NASCAR is the undisputed new king of the track—but in May, the Indy 500 still glimmers.
It’s still here, hanging in the air.
It’s here, standing in line, waiting to pick up a pass, when the guy in front of you says “Hey, Dallenbach…” to the woman standing near the counter, and you realize that she is part of that legendary clan, that he is Johnny Rutherford, three-time winner of the Indianapolis 500, and that a significant cross-section of the history of American auto racing is represented in those two old friends having a chat.
It’s here when you walk into the Indianapolis Motor Speedway and are reminded again of its ridiculous scale. There are many shrines in sport, hallowed stadiums and grounds and rinks worthy of a pilgrimage, but this is one that really defies description. You have to get inside the track and look down the front straight to get a sense of just how enormous the place is—though there is that clever graphic, which shows that the Rose Bowl, the Roman Colosseum, Yankee Stadium, Churchill Downs, the entire Wimbledon complex and Vatican City (!) could all be squeezed together within the track’s infield.
And it’s here when you look at that yard of bricks at the start-finish line, a simple reminder that 102 years ago, back when automobiles were still a bit of a novelty, this is where it began.
So how did they nearly squander all of that?
How did a group of smart, otherwise successful people take the Greatest Spectacle in Racing, with all of that history and tradition and personality and lore, and manage to make something so big so much smaller?
Here is the great cautionary tale of modern sport, where competing egos and competing interests conspired to diminish the Indy 500 and mortally wound the golden goose.
In 1996, Tony George, the owner of the Speedway, decided that he didn’t have as much influence over the sport as he ought to, and so opted to start his own racing circuit, with its own rules, that would include the Indy 500. The team owners and their star drivers decided that they didn’t need George and his race to succeed, and so stayed away—for one year running their own race on the last Sunday of May in direct competition.

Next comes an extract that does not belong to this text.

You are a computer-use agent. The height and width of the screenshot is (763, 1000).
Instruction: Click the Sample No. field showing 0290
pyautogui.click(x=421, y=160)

Even as those Neros were fiddling, a clever, progressive competitor—NASCAR, operated under the iron grip of the France family—roared right by them, taking over, building stars, securing enormous television rights fees, crossing over and taking a place in the American sports mainstream right next to football, baseball and basketball.
Both sides in the Indy split were wrong, and by the time their standoff ended, both took a beating from which they have yet to recover.
Whither the Indianapolis 500 in this the year of its 97th running?
It’s kind of like a Super Bowl without a league.
The circuit is still there, a mixture of street and road and oval courses that represents a superb driving test, and there are still pockets where it is the biggest racing game in town—including Toronto, where they will run two races, back to back, this summer.
But outside of those places, the big race exists in a kind of splendid isolation, a spring ritual cut back in size—the track used to be open for a month of practice and qualifying; now it’s a little over two weeks—that will still pack hundreds of thousands of people into the ancient grounds, will still have Jim Nabors singing “Back Home Again in Indiana,” will still offer the clarion call “Gentlemen, start your engines,” and will still deliver the most thrilling and terrifying moment in sport, when the cars come down the stretch three abreast and then fly into turn one.
In other words, it’s what it has always been, but not nearly what it once was.
The only contemporary Indy racer who enjoyed the mass recognition afforded the Unsers and Andrettis and Foyts in the past—or the NASCAR stars of the present—was the departed Danica Patrick, and you could argue that more people know Helio Castroneves for his stint on Dancing with the Stars than for wining the 500 three times.
That said, there are some attractive personalities among the drivers now, including the veteran Dario Franchitti and rising talents like Oakville, Ont.’s James Hinchcliffe, winner of two of the first four races this year, a reminder of the golden era of Canadian racing, when Scott Goodyear, Paul Tracy, Jacques Villeneuve and Greg Moore provided multiple national rooting interests. It’s from among this group that the next household names will have to emerge. The road back is long, and the landscape has changed dramatically. But here at the Brickyard, when the green flag drops, is the place where it has to start.